WHAT THIS STUDY ADDS:
Our findings describe the burden of motorcycle-related injuries and TBIs in both traffic and non-traffic domains and describe the TBI burden on the basis of a very large sample, with the most-precise national estimates ever reported.
The numbers of motorcycle deaths and injuries are increasing because of increased use of motorcycles for recreation, their appeal as a fuel-saving mode of travel, and repeals of state universal helmet laws.1 Unfortunately, these trends also hold for young adults and children. The Centers for Disease Control and Prevention (CDC) reported that the motorcyclist death rate for ages 12 to 20 was 0.52 deaths per 100 000 population in 1999 and increased to 0.98 deaths per 100 000 population in 2006, an 88% increase.2 In a recent review of trends in hospitalized traumatic brain injury (TBI) cases, Bowman et al3 reported a significant increase in teenage male TBI hospitalization rates from 1998 to 2005 for motorcycle crashes, one of the very few TBI mechanisms that showed an increase over the study period.

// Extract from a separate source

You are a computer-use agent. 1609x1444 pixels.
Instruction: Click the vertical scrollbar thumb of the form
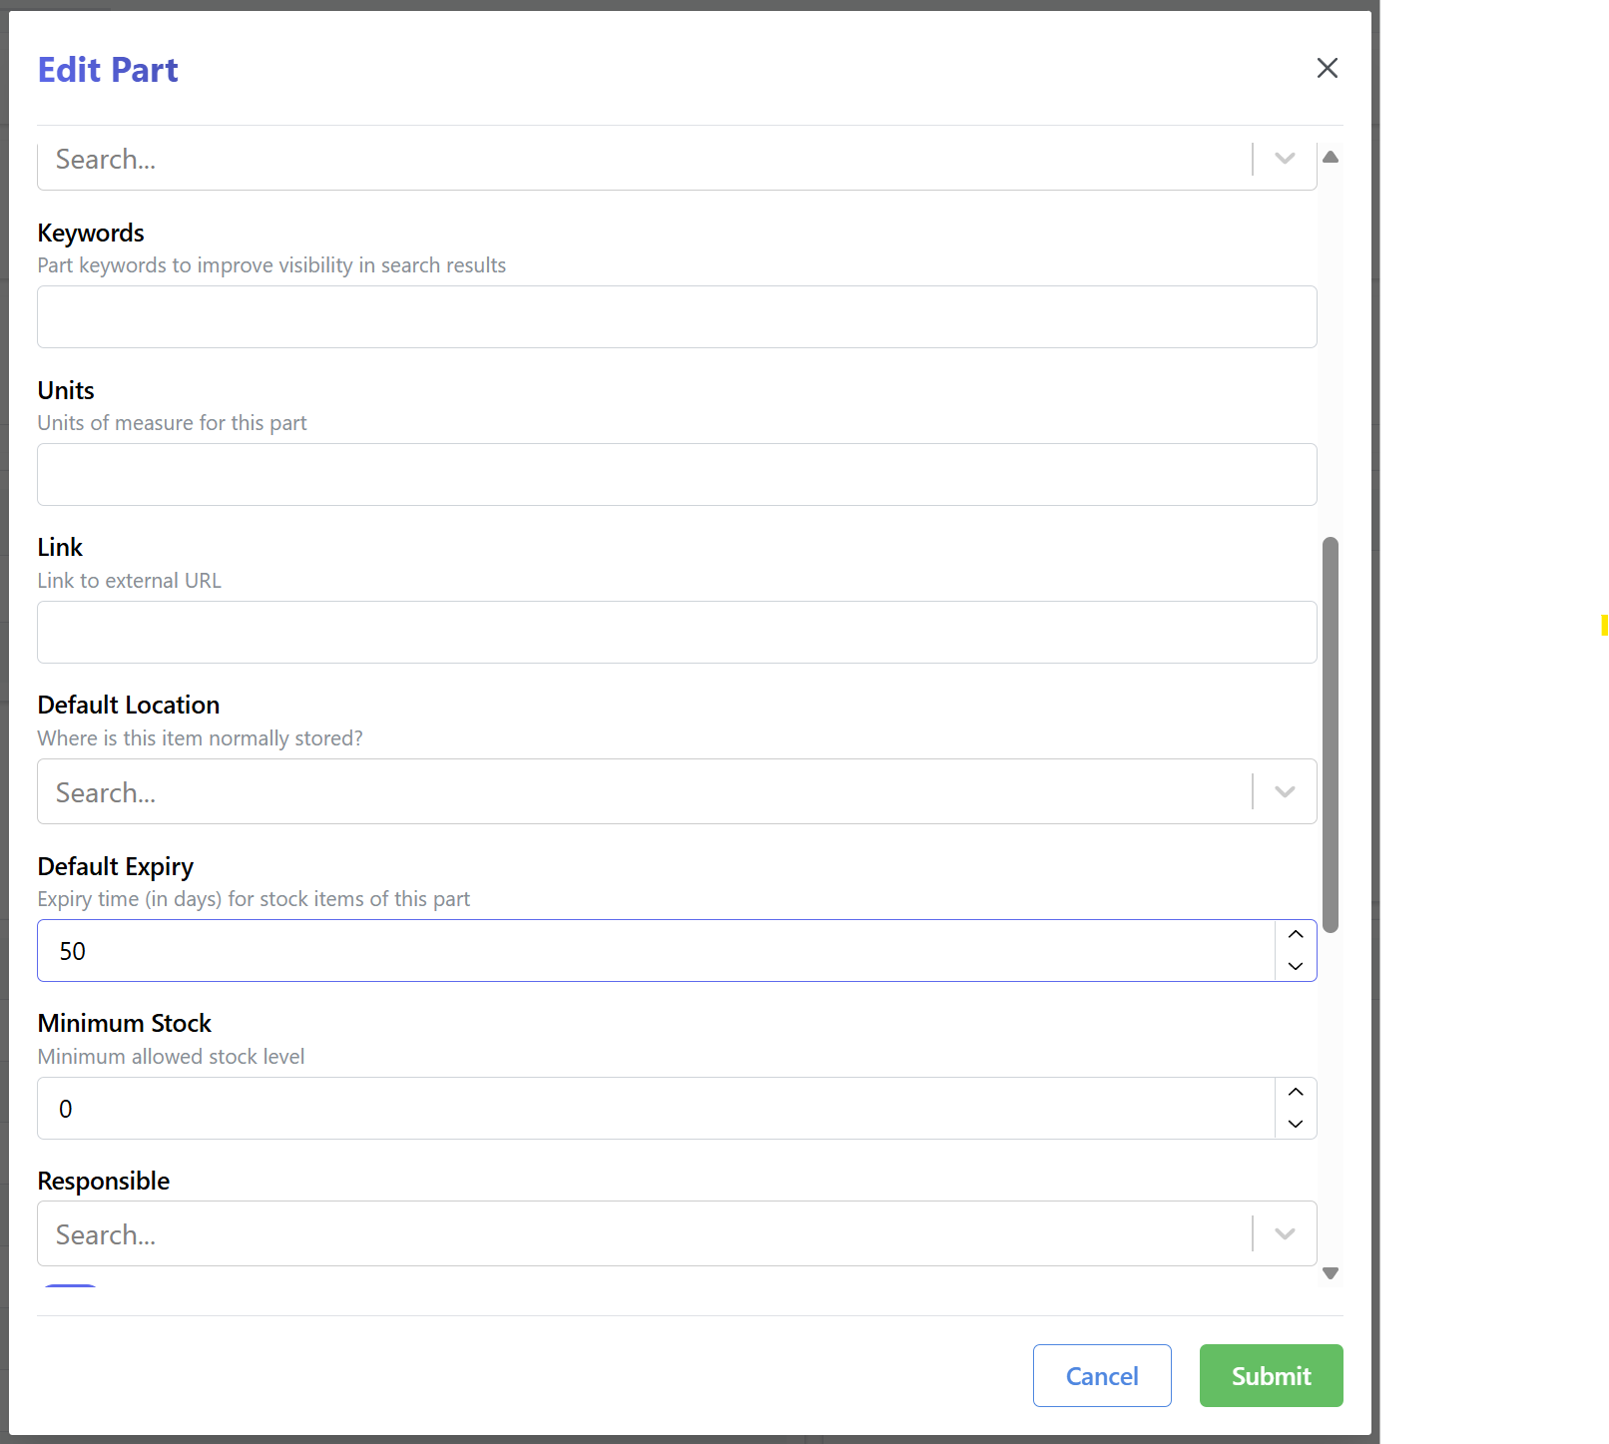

The purpose of this article is to describe more fully and to compare the national burden of motorcycle injuries and motorcycle-related TBIs in both traffic and nontraffic domains. This study describes the youth motorcycle burden according to narrow age groups, hospital charges, and long-term outcomes, with data from a nationally representative hospital discharge data set. Such data are useful to prioritize prevention efforts among other forms of child injuries and the different age groups and types of motorcycle riding for the most serious outcomes.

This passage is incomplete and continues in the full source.